:: Extrait du document

AL: Poezija je jezik nevidljivog, igramo se zvukovima, onome što je rečeno i neizrečeno. Jako mi se sviđa ideja da u nekoliko riječi stvorim snažnu sliku koja dočarava nešto puno veće. U svojoj glavi stvaram razne asocijacije. Sinestetik sam, pa miješam boje i samoglasnike, glava mi je prepuna mogućnosti. Moje pisanje je obilno i spontano, a zatim ga izrežem kako bih postigla nešto minimalističko, što stvara jake asocijacije. To je veliki posao, jer prvi je nacrt rijetko dobar. Često koristim riječi iz drugih jezika. Prošle godine sudjelovala sam u predstavi gdje sam davala plesne upute na turskom, japanskom, bosanskom i francuskom. Ta jukstapozicija omogućava nam da se pozabavimo pitanjima identiteta i neobičnosti. Zapravo, moj rad me često podsjeća na patchwork riječi i izraza … gdje sam ja ta zajednička nit koja povezuje dijelove.
AG : Tu as beaucoup voyagé dans la région des Balkans. La région traîne un lourd héritage, pour les raisons que l’on connaît, et les voyageurs peuvent parfois avoir du mal à transcender ce passé, sauter par-dessus les cicatrices pour se laisser saisir par ses (imparfaites) beautés actuelles. Est-ce que tu peux nous partager un lieu ou une expérience (au sens très large) qui t’a marquée au cours de tes séjours, et qui n’aurait absolument aucun lien avec le conflit de 1992-1995 ?

::::

Tâches à réaliser ▸
**A)** D'après l'extrait du document, pourquoi AL mélange-t-elle les couleurs et les voyelles ? Répondez en une ou deux phrases.
**B)** Rédigez la suite de l'entretien sur la poésie et les voyages dans les Balkans, à partir de la dernière question d'AG.

:: Bloc de données

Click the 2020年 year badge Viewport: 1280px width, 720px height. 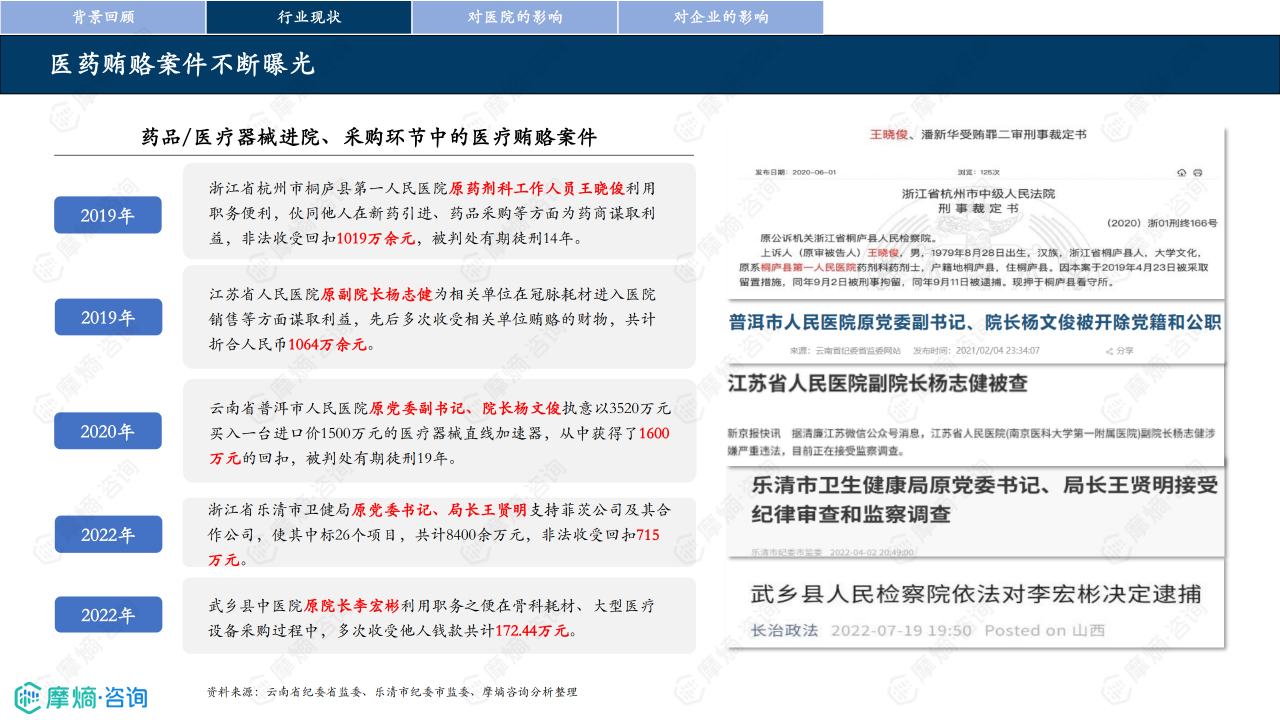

::::

Réponses aux tâches ▸
**A)** AL mélange les couleurs et les voyelles parce qu'elle est synesthète. Elle ajoute que sa tête est ainsi pleine de possibilités.

**B)**
AL: C’est une belle question, car c’est facile de répondre „Ahhh, toute l’histoire est frappante.“ Le moment qui me revient comme étant particulièrement magique est celui où j’ai débarqué à Sarajevo pour la première fois. Il pleuvait à boire debout, je portais mon gros sac à dos. Une envie de pipi m’amène aux toilettes de la gare. Je n’avais pas la bonne monnaie pour payer la dame à la porte, c’est elle qui a fouillé le change dans ma main. Par la suite, je réalise que je suis à 1h15 de marche de mon hôtel. La rue centrale me fait longer les néons des gros centre d’achats, des espaces publics et de vieux bâtiments autrichiens, ottomans ou de l’époque yougoslave, le tout entouré de belles montagnes et d’une nature présente. Tout contrastait avec les espaces croates plus désertiques traversés en autobus. En déambulant, j’ai eu l’impression de traverser quatre pays différents, il y avait tant à explorer. Après, je me suis mise à visiter des salons de thé, des bars à vin sympathiques, où il était facile de développer des liens avec les gens.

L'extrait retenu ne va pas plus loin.